100 microns is the same as setting a 0.1mm layer height in your 3D printer slicer. A 0.1mm layer height will yield a fairly high-quality print and the layer lines will hardly be visible. Most of your everyday printing will be at 200 microns or 0.2mm.

What are microns?

Microns are a very standard unit of measurement used for very tiny measurements. One micron is equal to 1/1,000,000 of a meter, so 1,000 microns is 1 mm.

That’s why most 3D printer layer measurements are in hundreds of microns.

Some 3D printer manufacturers will also list their 3D printer resolution in microns instead of fractions of millimeters.

Remember, just divide the number of microns by 1,000 to get the layer height in millimeters as you would input in your slicer.

Factors that affect print quality

The micron measurement provided by manufacturers refers to layer height. The layer width is usually the same as your nozzle size.

Since the resolution of 3D printed objects is determined by layer height, that’s the number you should pay attention to.

The layer height determines how high each layer is.

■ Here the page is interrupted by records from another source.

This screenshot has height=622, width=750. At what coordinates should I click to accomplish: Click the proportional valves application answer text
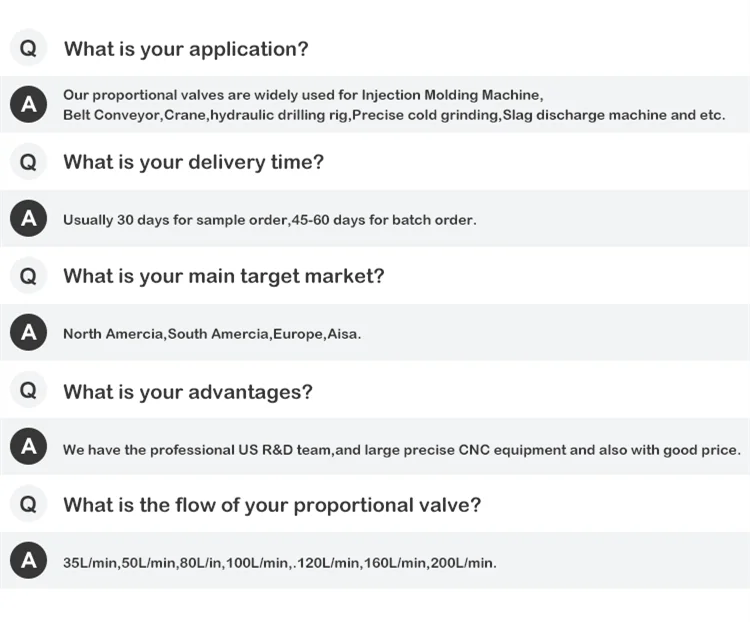click(x=393, y=105)
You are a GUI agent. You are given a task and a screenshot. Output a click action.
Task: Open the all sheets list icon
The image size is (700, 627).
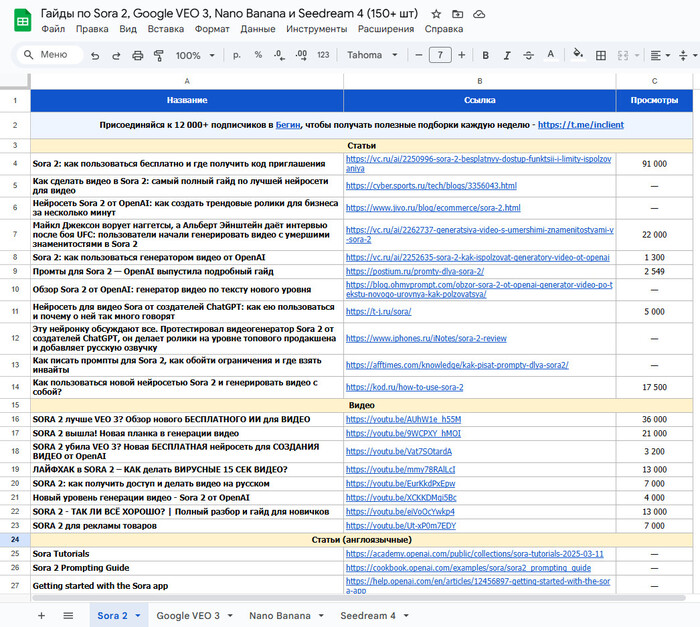68,615
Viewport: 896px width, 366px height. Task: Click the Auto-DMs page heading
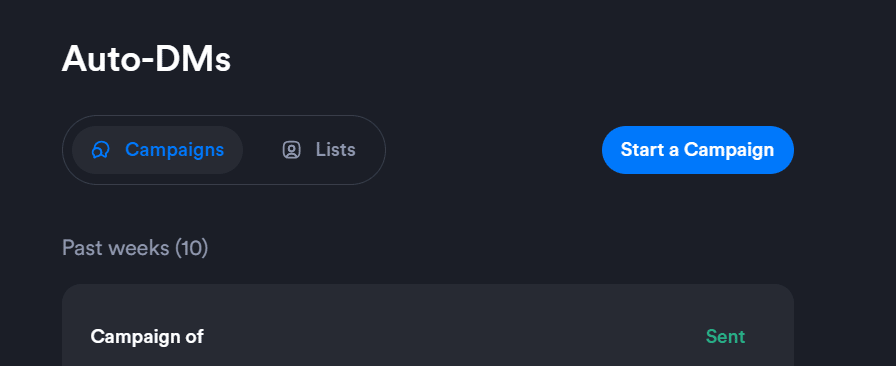[x=146, y=59]
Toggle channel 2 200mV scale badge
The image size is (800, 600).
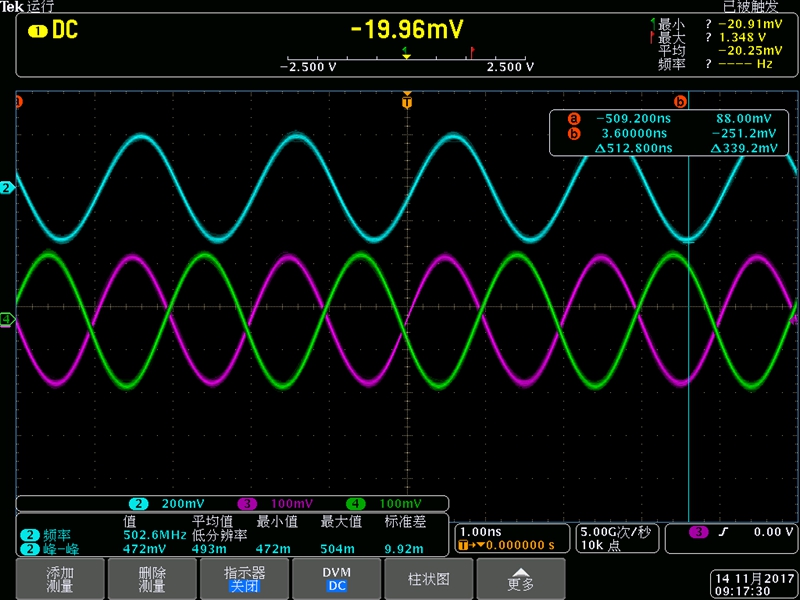[170, 503]
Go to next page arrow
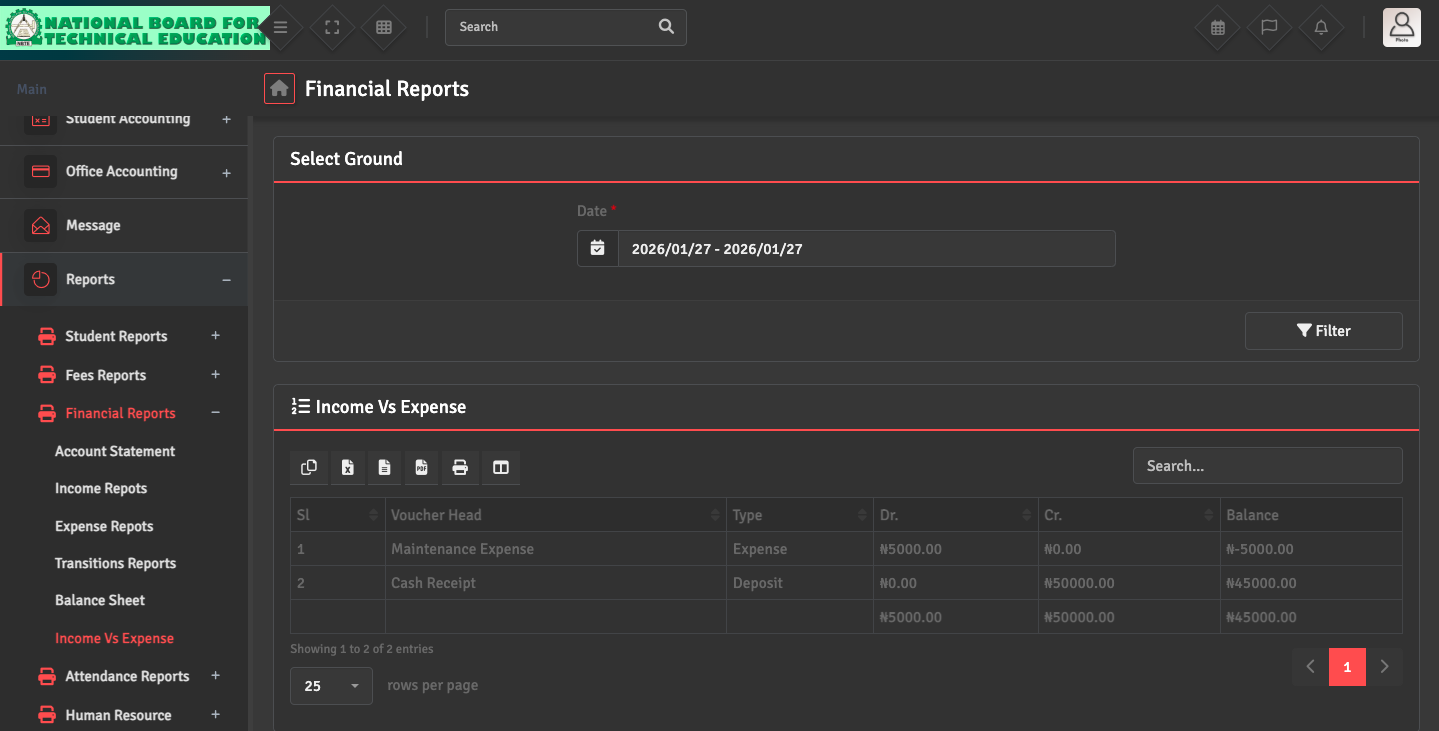This screenshot has height=731, width=1439. point(1384,667)
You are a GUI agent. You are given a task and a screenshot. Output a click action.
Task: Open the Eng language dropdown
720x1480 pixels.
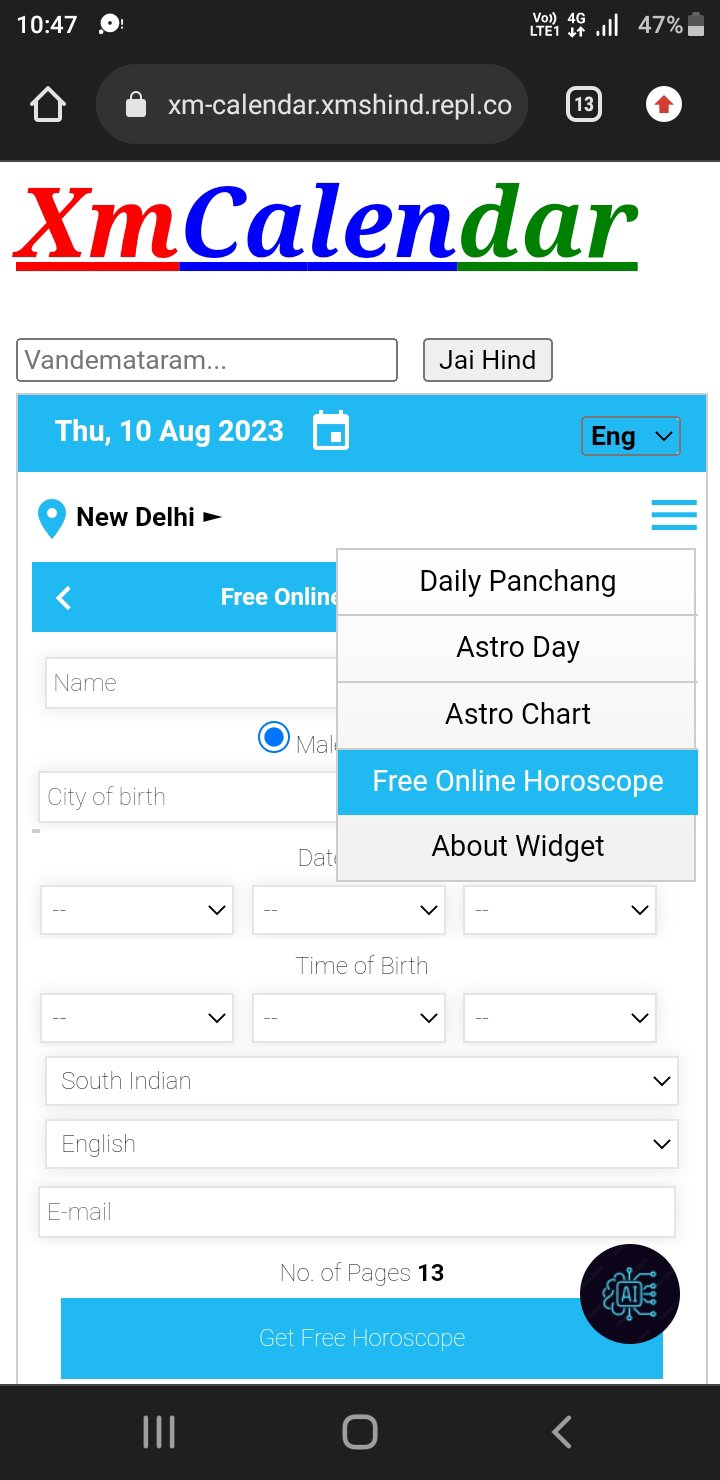[631, 436]
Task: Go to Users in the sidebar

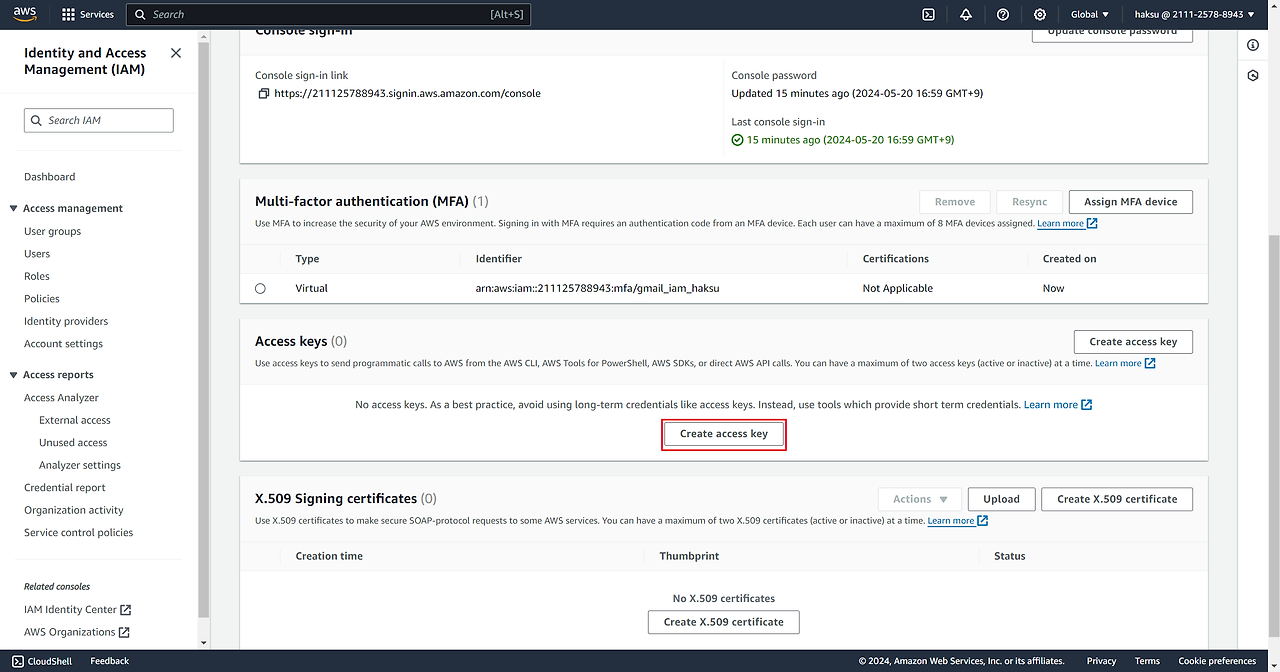Action: click(x=37, y=254)
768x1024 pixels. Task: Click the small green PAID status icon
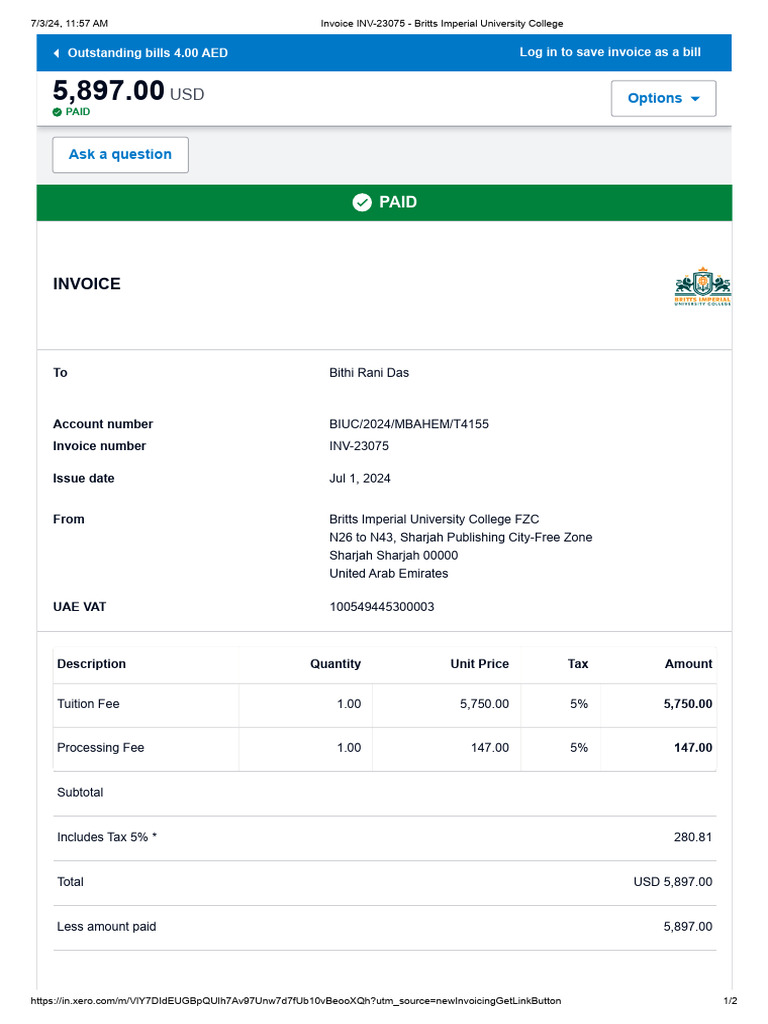pos(57,112)
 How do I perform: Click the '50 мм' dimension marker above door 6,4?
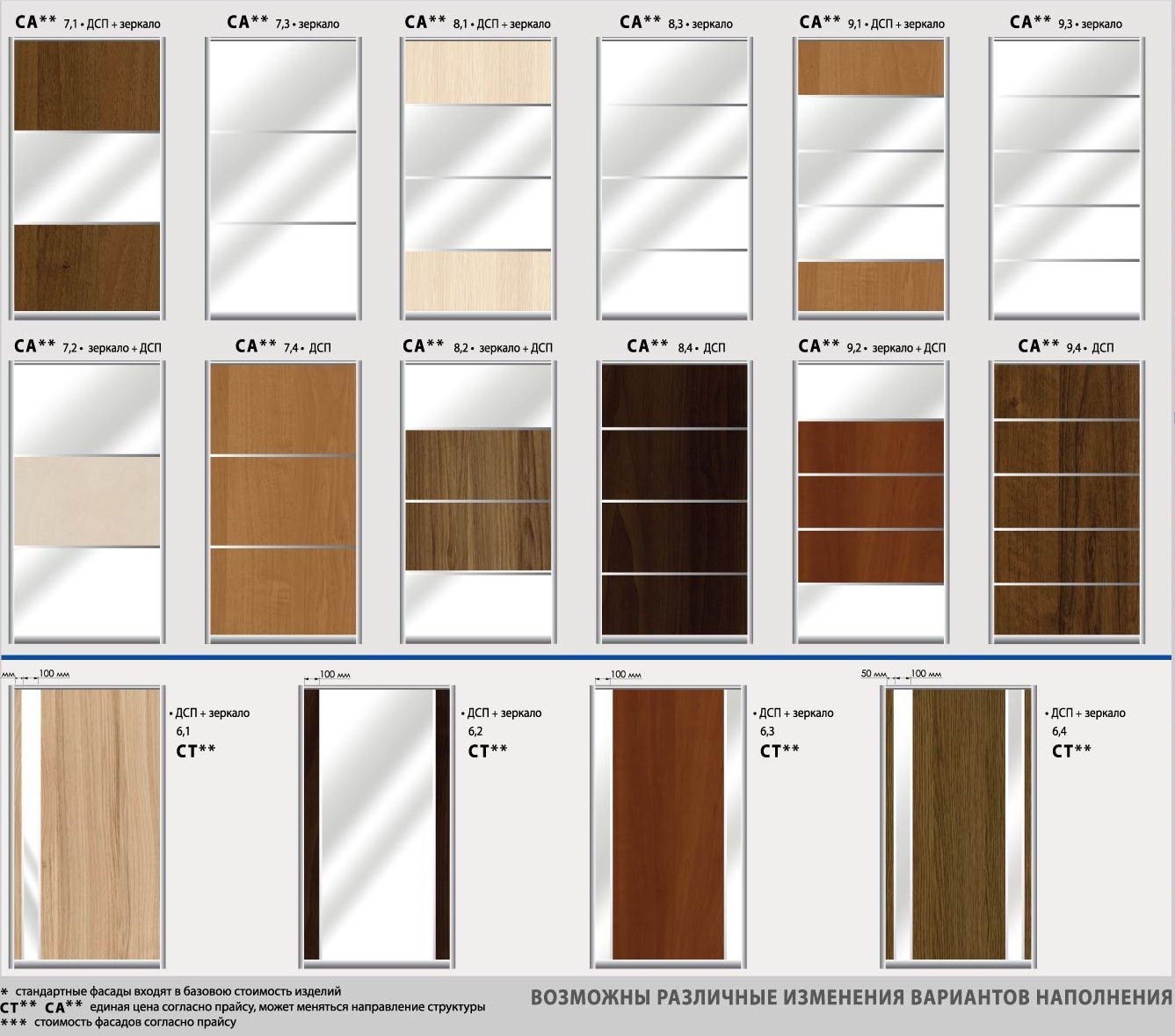[x=873, y=674]
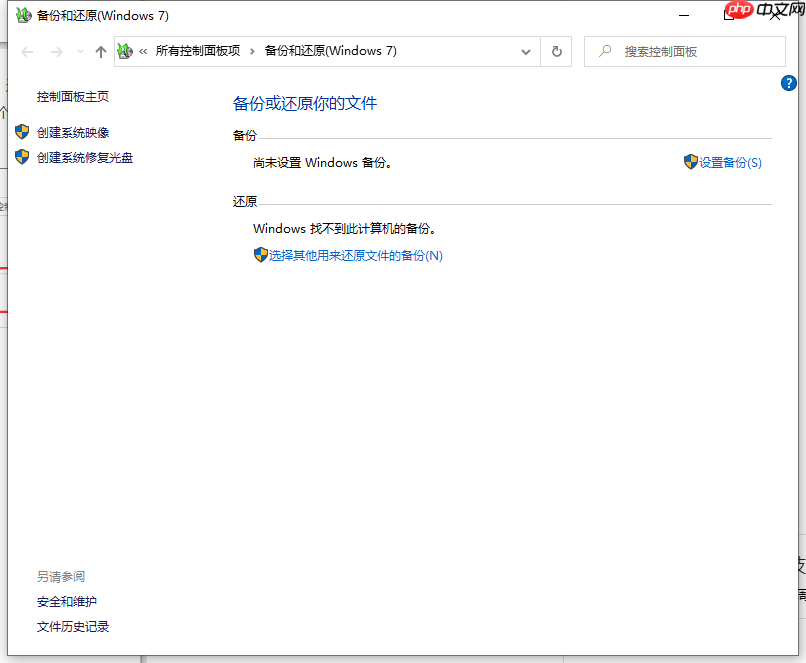Click 安全和维护 in the sidebar
This screenshot has height=663, width=806.
coord(65,601)
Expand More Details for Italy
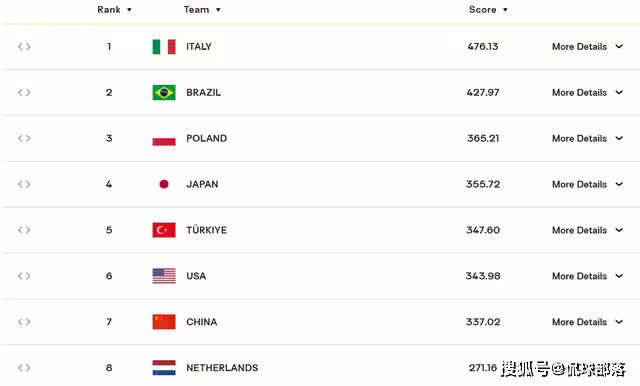This screenshot has height=386, width=640. pos(587,47)
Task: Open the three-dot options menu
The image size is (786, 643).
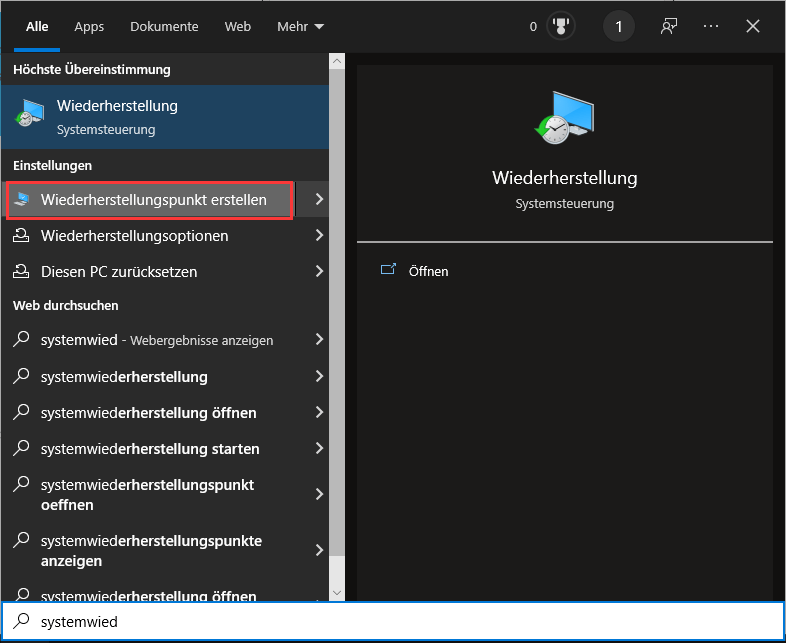Action: [x=711, y=27]

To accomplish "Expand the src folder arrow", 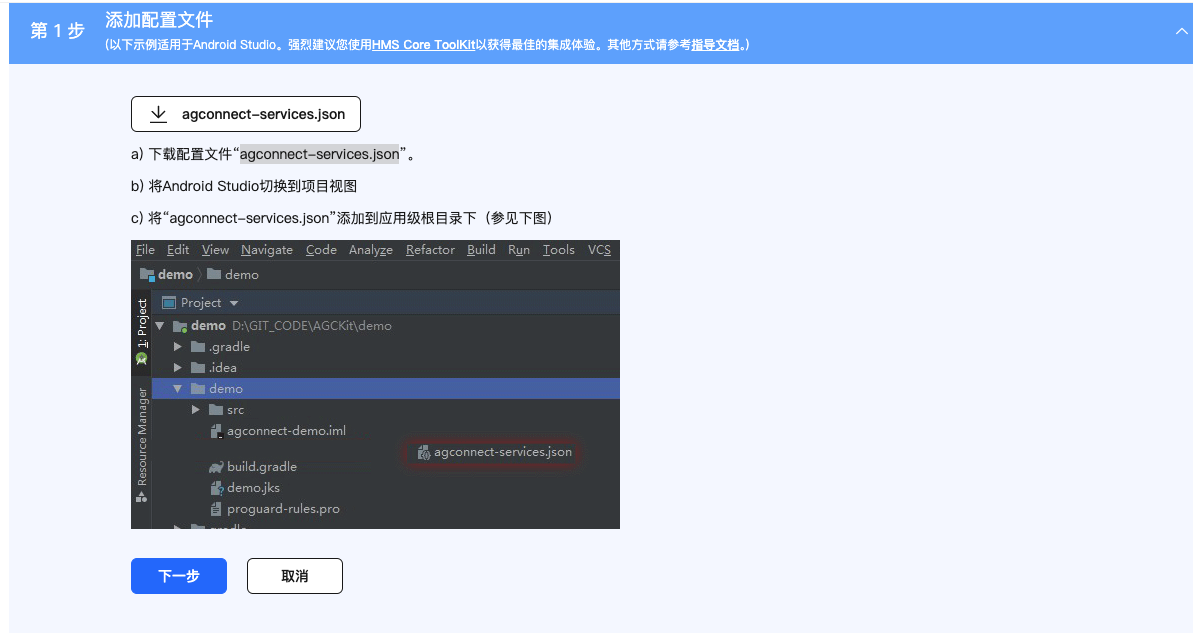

A layer height of 100 microns or 0.1mm will mean every layer your 3D printer puts down is 0.1mm high.

The average width of a human hair is 100 microns, so you can imagine that an objected with a 0.1mm layer height will not have very visible layer lines.

You can also divide the height of your whole model by the layer height to find the number of layers the model will require.

So if your calibration cube is 20mm tall and you’re using a layer height of 0.1mm, you’ll need 200 layers to finish the object.

Generally speaking, the lower the layer height, the higher the print’s resolution will be.

Lower layer heights(100 microns and below) are also very useful for miniature 3D objects which have lots of intricate details that may be missed out if you print with a layer height too great.

Pro tip: Always set your layer height at 75% or less of your nozzle diameter. Any higher and you risk clogging your nozzle as the printer will try to feed more plastic through than the nozzle is capable of extruding.

So, what’s the best layer height for 3D printing?

If you’re looking to produce high-resolution prints with smooth surfaces and sharp corners, then a layer height of 100 microns is ideal.

For most everyday prints that don’t involve lots of details or tight tolerances, 200 microns or 0.2mm will be just fine.

At a layer height of 200 microns, the height of each printed line would be 0.2mm, which is just right for most 3D printing jobs.

For maximum speed and efficiency, you can even lower the layer height to 300 microns, but that might sacrifice some print quality.

When in doubt, a layer height of 200 microns is a safe bet.

layer height examples

Image credit: Prusa Research

50 vs 100 microns in 3D printing

100 microns yields very nice prints, but do you need to go even smaller to 50 microns?

Improvement in resolution

50 microns is a layer height of 0.05 mm. At this point, you’re really pushing a standard 0.4mm to the limit, so to get ideal results here, you’ll need an even smaller 0.2 mm nozzle.

A 0.05 mm layer height will have layer lines that are even less visible than 0.1 mm, so the prints will definitely look a lot better provided your 3D printer can actually manage to extrude such a thin layer.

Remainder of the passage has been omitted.